Even though interest rates are at historically low rates, some economists are wondering why the market is not recovering at a higher speed. The Wall Street Journal explained that low interest rates may be benefiting banks more than consumers, as financial fears and federal regulations are keeping financial institutions from confidently passing on the low rates, and instead allowing banks to make more profits.
While borrowers are seeing lower interest rates, the gap between what financial institutions are lending at and borrowing at have grown – suggesting that the borrowers are not receiving the best rate they could.
One reason banks are not passing on the lower rates is that since the financial crisis in 2008, the number of employees in the banking industry has dropped dramatically – there are about half of the number there was in 2006. As interest rates have fallen and mortgage applications have increased, fewer employees are able to process as many loans. Combined with the fears of banks of loans defaulting, many are spending more time and effort looking at an applicant's assets and credit scores, which can be simplified with risk management software, but instead is bringing down the number of loans processed.

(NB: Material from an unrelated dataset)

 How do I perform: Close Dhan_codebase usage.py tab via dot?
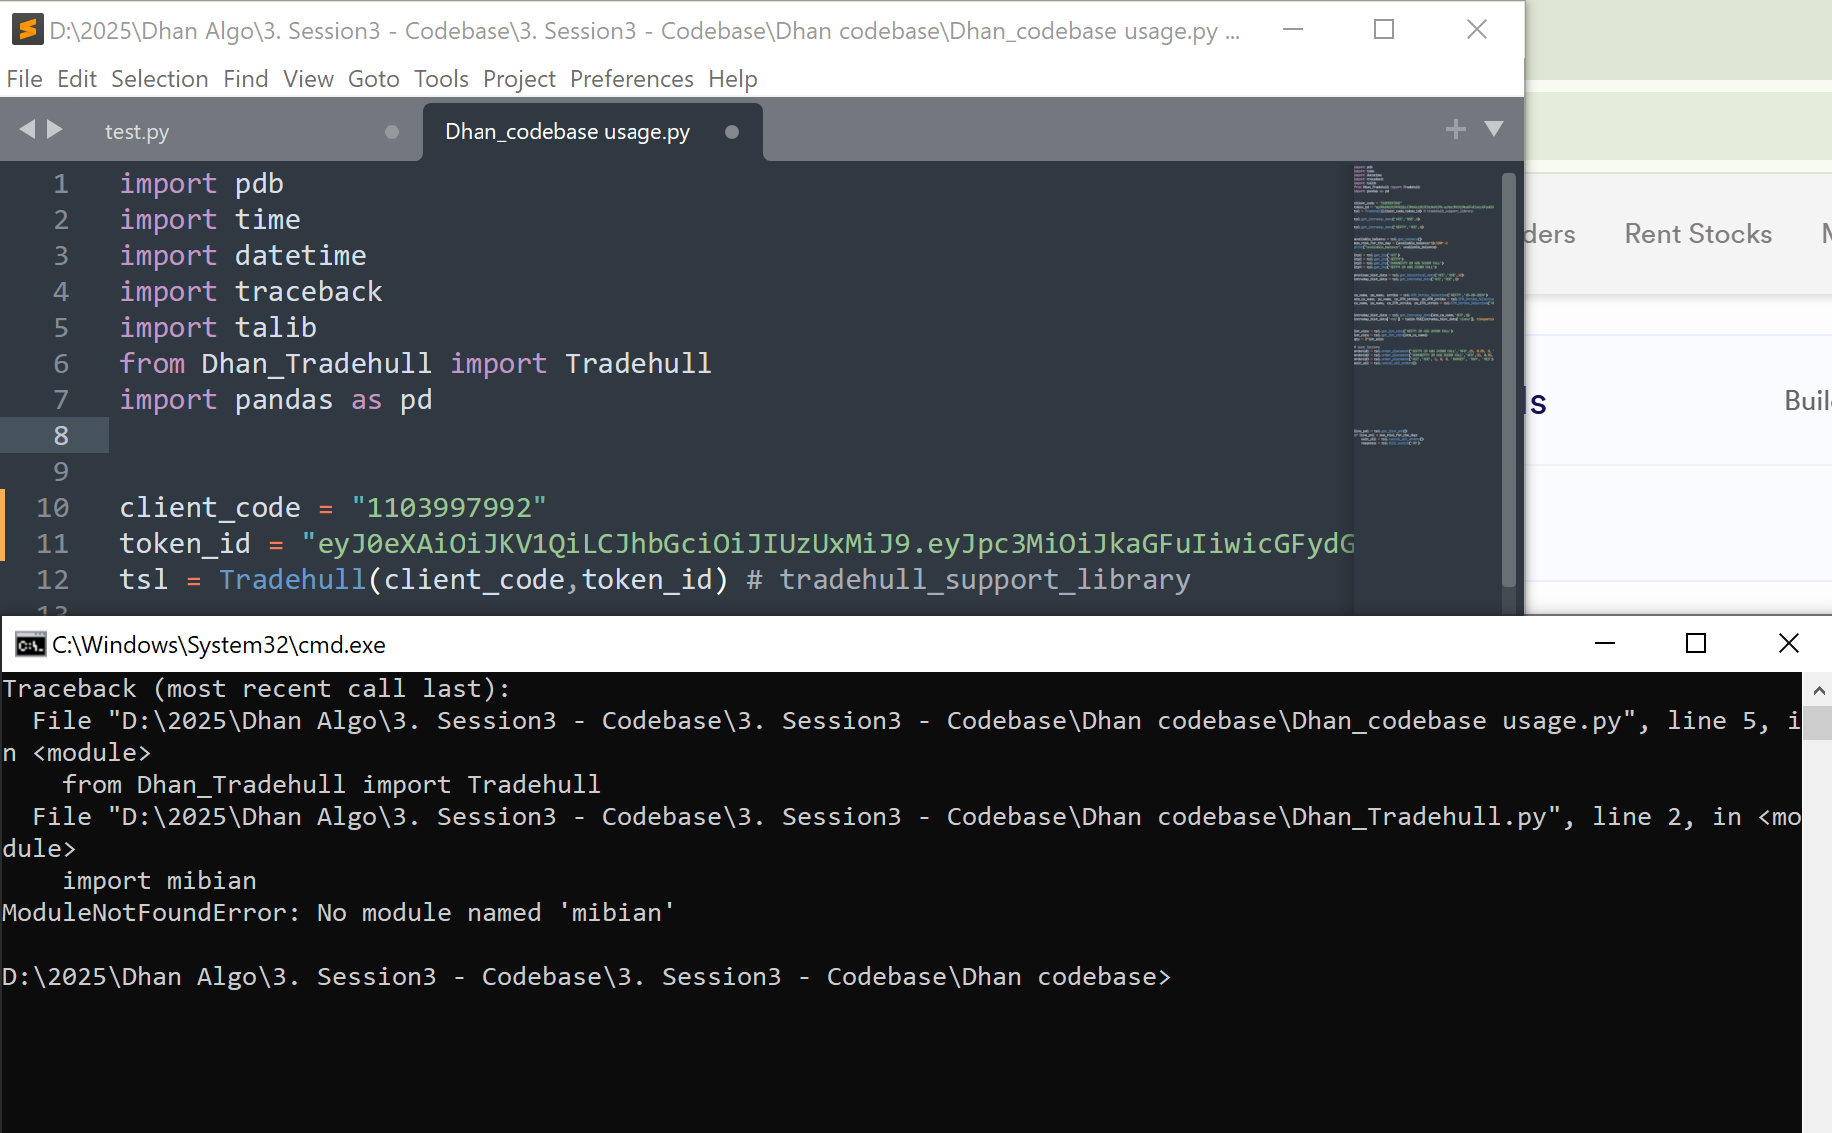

However, the Journal found that profits per loan have increased compared to before the financial crisis. From 2002 – 2008, lenders earned about $2 per loan. Now, profits are anywhere from $5 to $100 per loan.
Little can be done to encourage banks to lower their rates other than buying bonds to bring down the national level. However, tools such as loan application software can help employees process loans at faster rates, allowing banks to lower rates without losing profits and help the economy recover quicker.